**What this task involves**
Keep every word of the entries and print them exactly; the pictures stay out.

··· Listed entries ···

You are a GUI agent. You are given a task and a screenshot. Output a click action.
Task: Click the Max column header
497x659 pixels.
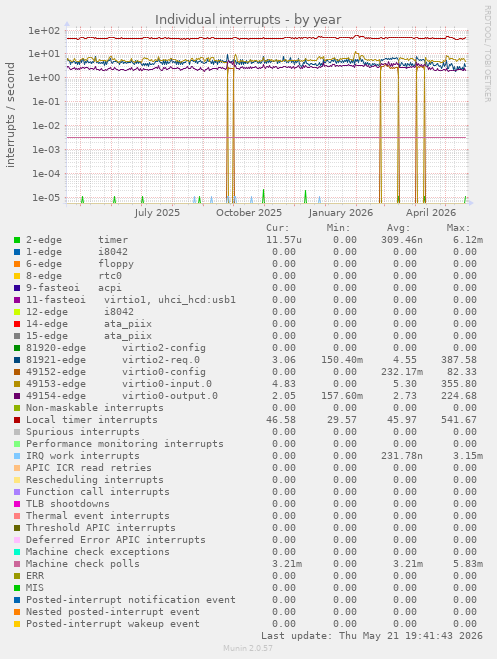[x=458, y=228]
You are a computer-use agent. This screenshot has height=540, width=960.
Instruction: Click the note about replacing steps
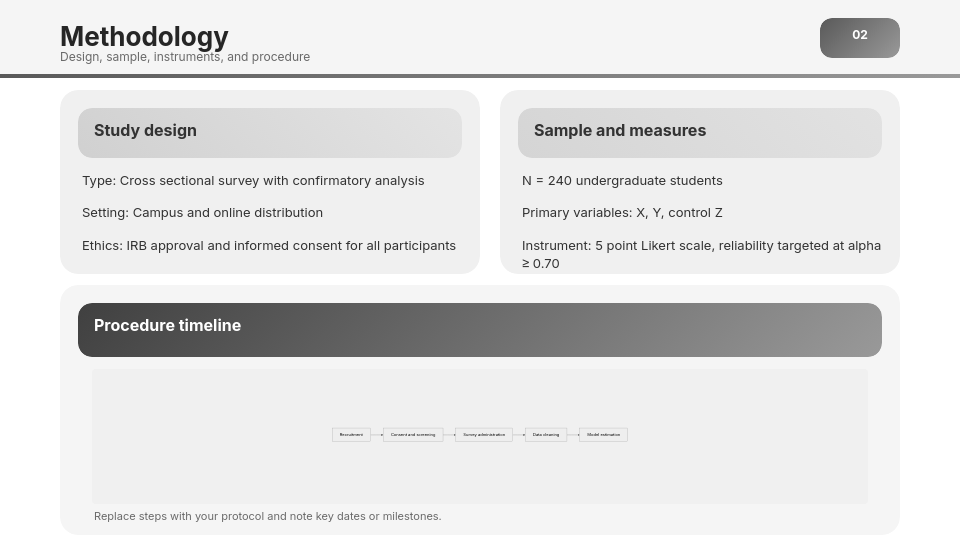(x=267, y=517)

···

**Worked solution**
You are a GUI agent. You are given a task and a screenshot. Output a click action.
Task: Click the Max column header
497x659 pixels.
[x=458, y=228]
You are a computer-use agent. This screenshot has height=540, width=960.
Instruction: Click the note about replacing steps
(x=267, y=517)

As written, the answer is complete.